Te lezen tekst ▸
Home ReisverhalenBalkan, westelijk Slovenië en verder 2011

Slovenië en verder 2011

door Chris
Slovenie en verder

Autopech op de autoput

Ton: Na de snelle Servische grens eerst maar even een dorp in om te pinnen en ook meteen “eventjes” eten. Maar helaas de pin kent geen “maestro” en een restaurant is er niet dus we gaan door naar Mitrovica, 10 km verderop. Via allerlei straten en nog een paar zien we eindelijk een bankomaat en het pinnen lukt ook nog. Daarna zien we de ene bankomaat na de andere. Als we willen parkeren om een restaurant te zoeken, blijkt dat we ergens een winkel moeten zoeken om een parkeerkaartje te kopen… Maar waar? We vinden buiten het centrum een pizzeria maar na het parkeren blijkt dat dit al een jaartje of zo gesloten is. Nou, dan maar terug naar de snelweg, nog 10 km en we eten bij Motel Uzelac. Wanneer we binnen zitten begint het te hozen.

Chris: en te onweren, op de w.c. word ik nat van de binnenvallende regen. De auto’s op de autoput rijden heel langzaam. Na een kwartiertje is de bui weer over en komt de salade.
Het wordt snel donker en we moeten nog langs Belgrado om op ons plekje aan het Spiegelmeer te kunnen overnachten:

Rondweg om Belgrado?

Het lijkt of de rondweg om Belgrado klaar is en we buigen af naar het westen. Helaas is het een drukke autoweg en halverwege begint de route, aangegeven door snel jagend vrachtverkeer, ingewikkeld te krullen. De volgende keer maar weer gewoon de snelweg dwars door Belgrado nemen, dat gaat vooralsnog veel sneller!

Op de plek bij het Spiegelmeer waait het enorm, het zand waait op en de wind is warm. Binnen in het busje loopt de temperatuur al snel op tot 27 °C, dus één deur open, in de luwte. In het huisje met het rode dak, zo’n 300 meter verder aan het meer, is een feestje gaande, de windvlagen brengen het geluid van opgewonden mannen mee. Na een dik uur rijden twee auto’s langs en is het stil.

Aangeleverde gegevens ▸

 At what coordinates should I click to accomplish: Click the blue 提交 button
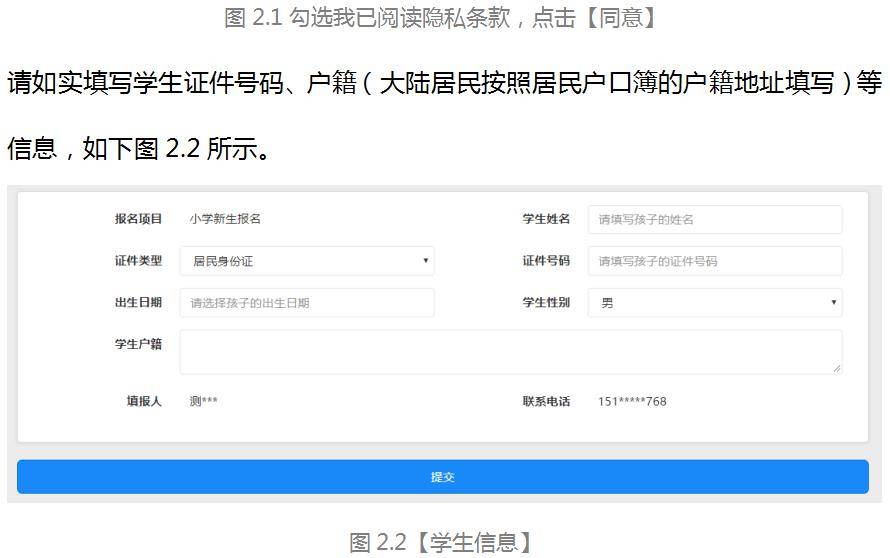pyautogui.click(x=443, y=477)
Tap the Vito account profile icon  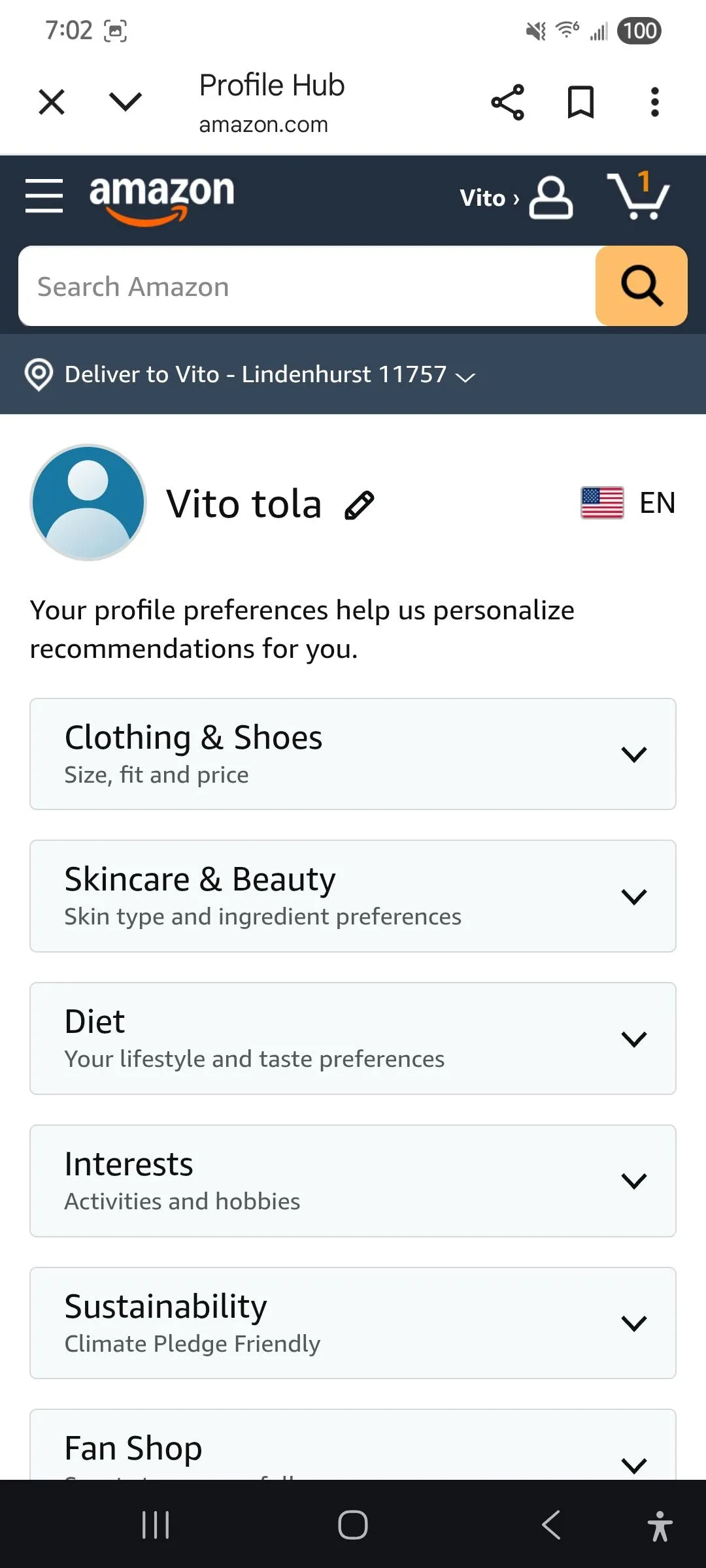tap(550, 197)
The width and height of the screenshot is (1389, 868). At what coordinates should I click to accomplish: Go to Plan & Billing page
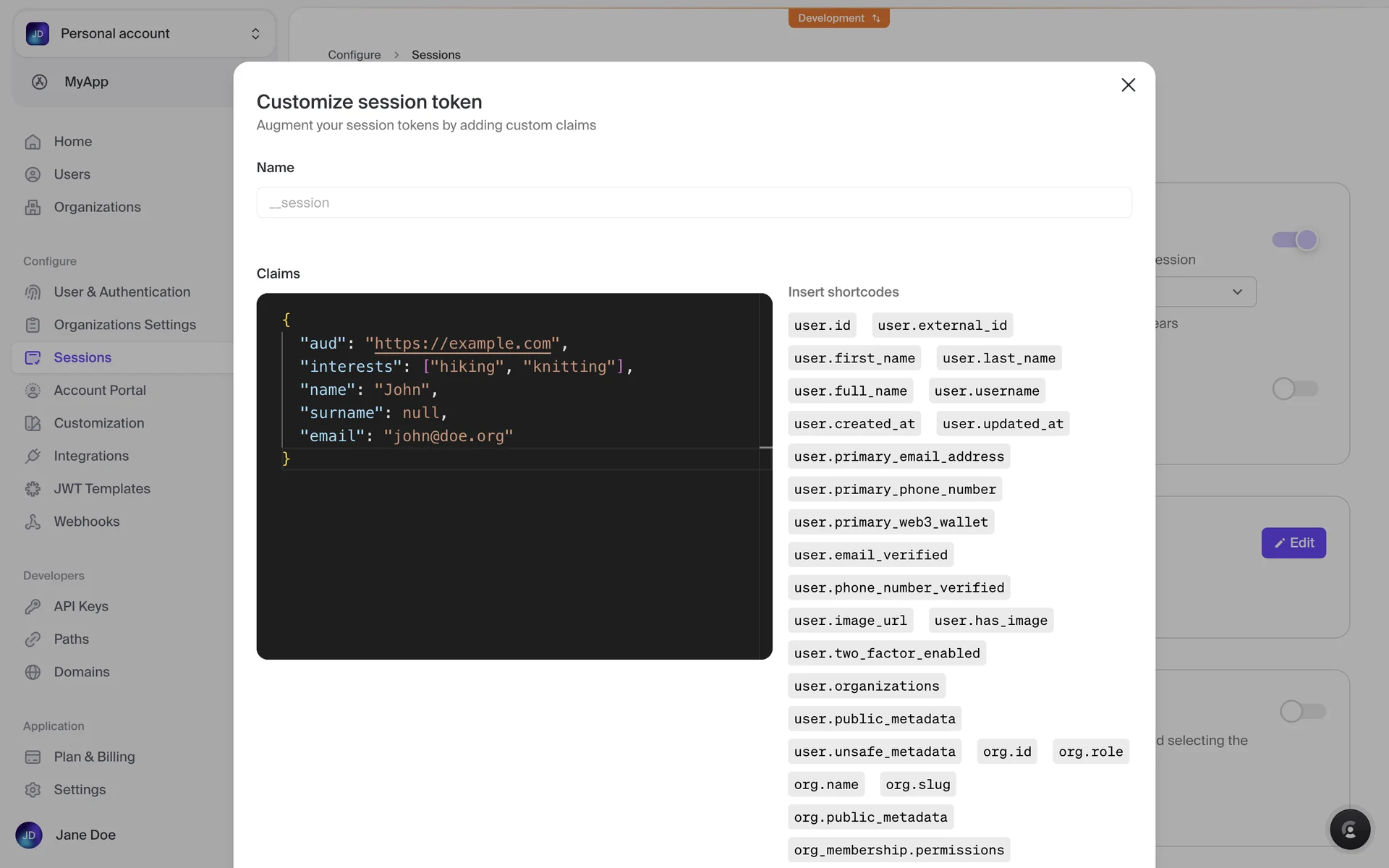pos(94,757)
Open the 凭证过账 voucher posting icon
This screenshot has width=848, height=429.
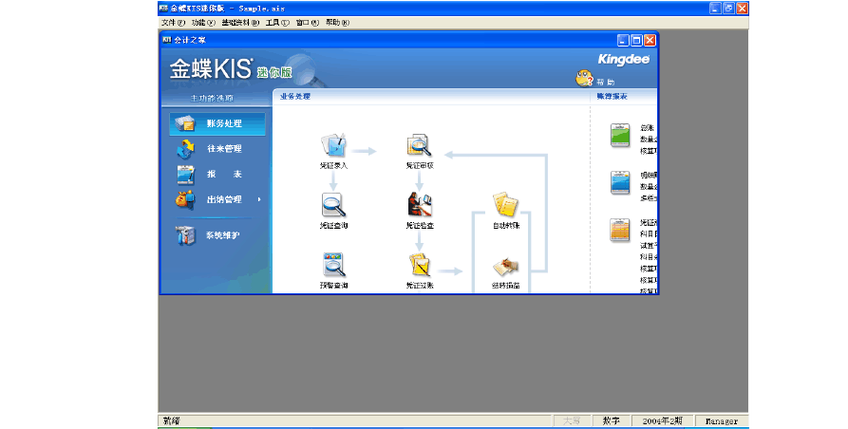(x=419, y=265)
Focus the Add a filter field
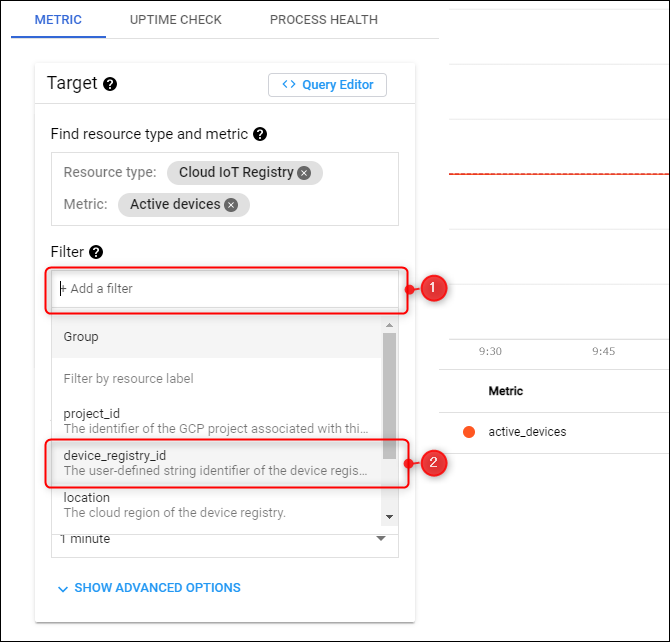This screenshot has height=642, width=670. coord(225,289)
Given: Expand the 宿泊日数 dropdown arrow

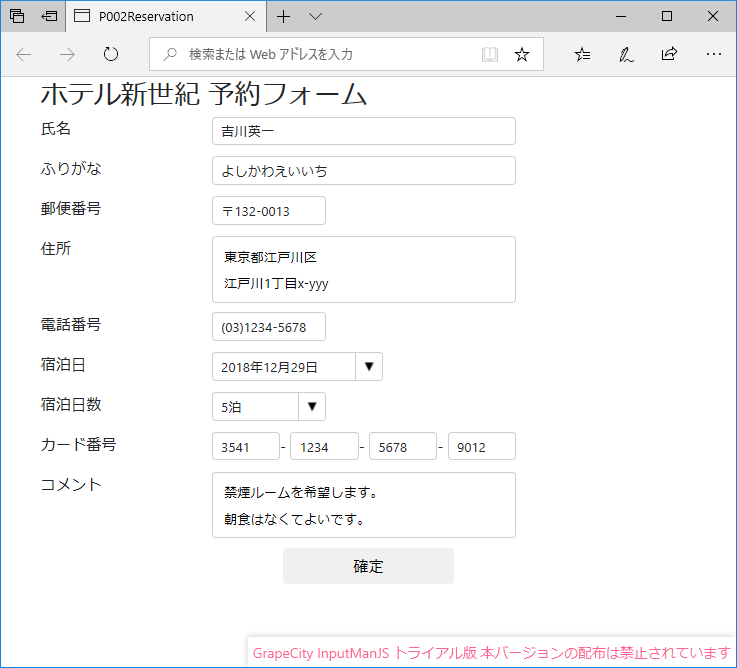Looking at the screenshot, I should click(x=312, y=406).
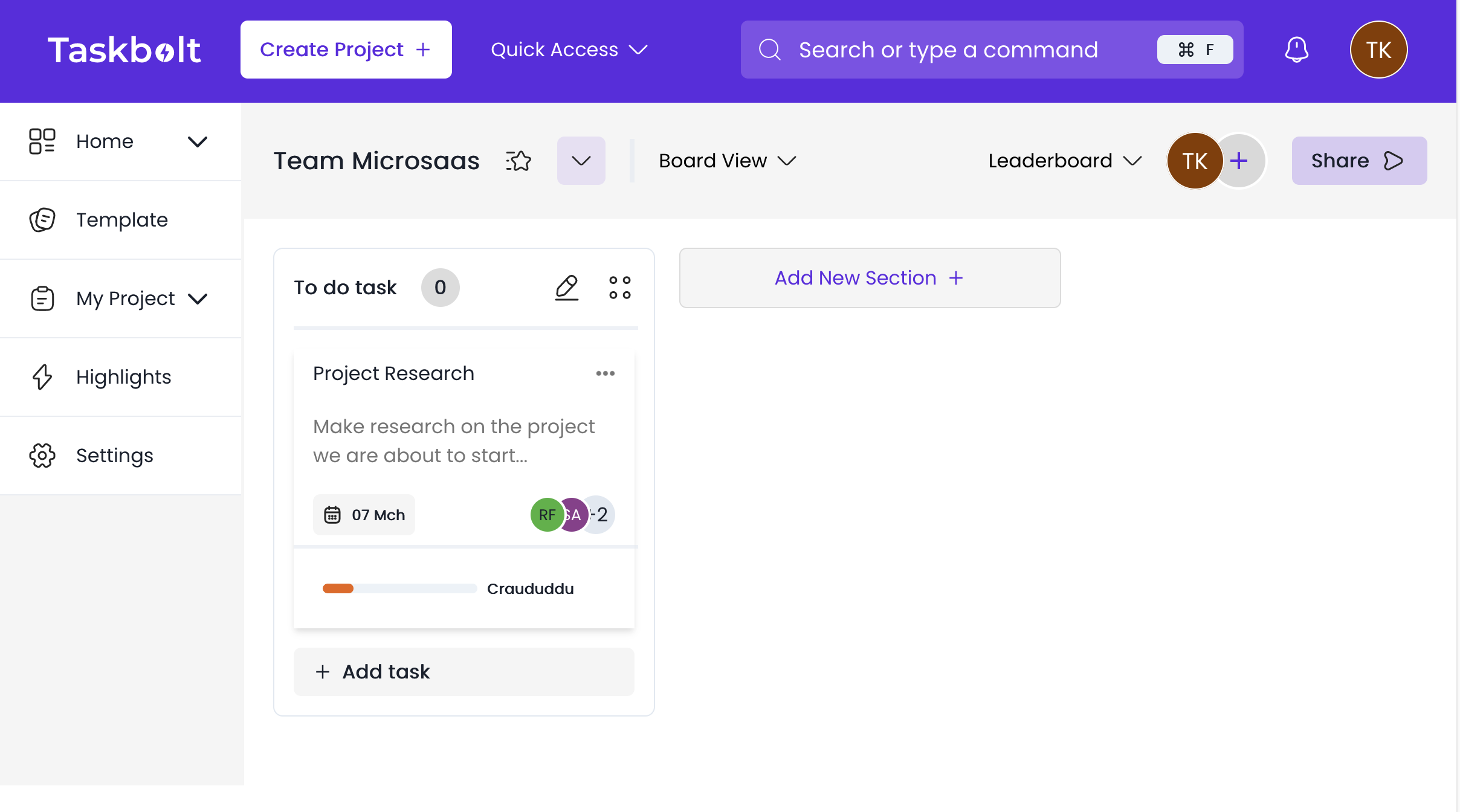This screenshot has width=1460, height=812.
Task: Click the Create Project button
Action: point(346,50)
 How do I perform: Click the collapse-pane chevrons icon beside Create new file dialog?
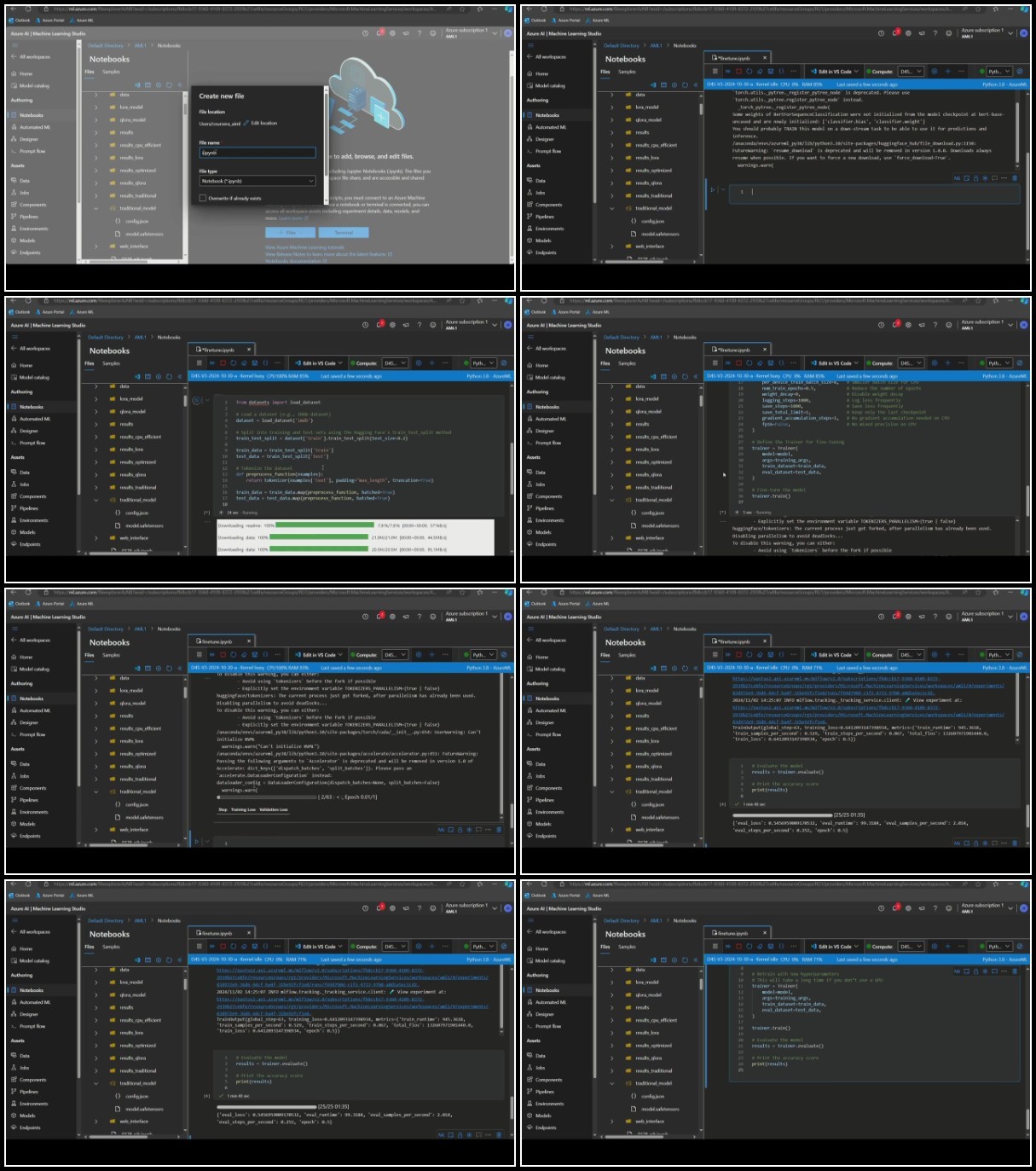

Opdrachten ▸
A. Waarom zetten de reizigers bij het Spiegelmeer één deur van het busje open? Leg dat uit in één tot drie zinnen, op basis van het reisverhaal over Slovenië en verder.
B. Schrijf het reisverhaal over Slovenië en verder verder, te beginnen na de laatste zin.

Antwoorden per opdracht ▸
A. Binnen in het busje loopt de temperatuur al snel op tot 27 °C. Daarom zetten ze één deur open, en wel in de luwte.

B.
20 september
De wind is gaan liggen en het regent. We werken ons ochtendritueel rustig af als het droog wordt. In een dorp organiseren we de bad- en drinkwaterflessen opnieuw en een juffrouw van de winkel brengt ons nog een fles drinkwater na, er was iets misgegaan bij het afrekenen.

Weer op de autoput bij een benzinepomp met hotspot mailen we enthousiast familie en vrienden dat alles zo fijn is. Ik rij verder en we zien een ongeval op de andere kant en ik hou iets in. De motor doet raar, maar dat doet ie wel vaker als de cruise control lang aan staat. Ik zet de cruise control uit. Wacht eens, die stond helemaal niet aan! Wat ik ook doe, de motor is afgeslagen en de auto komt langzaam tot stilstand, half op de rechter rijstrook en de schuine berm.

“Autoslep”

Knipperlichten aan. Ton doet het gele vestje aan en zet de gevarendriehoek op de rechter baan. De autoput is hier recht en gaat licht omhoog, daarom zijn er tijdelijk drie banen. Het verkeer ziet ons ruim van te voren.

Een politieagent komt vanaf de andere kant lopend naar ons toe. Hij is op weg naar het ongeluk en komt vragen of wij daarbij betrokken zijn. Nee, wij staan hier geheel toevallig. Hij zegt dat hij “autoslep” gaat regelen maar dat hij uiteraard nu eerst naar dat ongeluk gaat. Vijf minuten later komt er een man van een gele sleepauto ook vanaf de overkant bij ons kijken. We hebben natuurlijk al op het brandstoffilterknopje gedrukt maar dat had nu helaas geen effect. Ook hij verzekert ons dat er zo een sleepwagen komt en dat hij nu eerst naar dat ongeluk gaat.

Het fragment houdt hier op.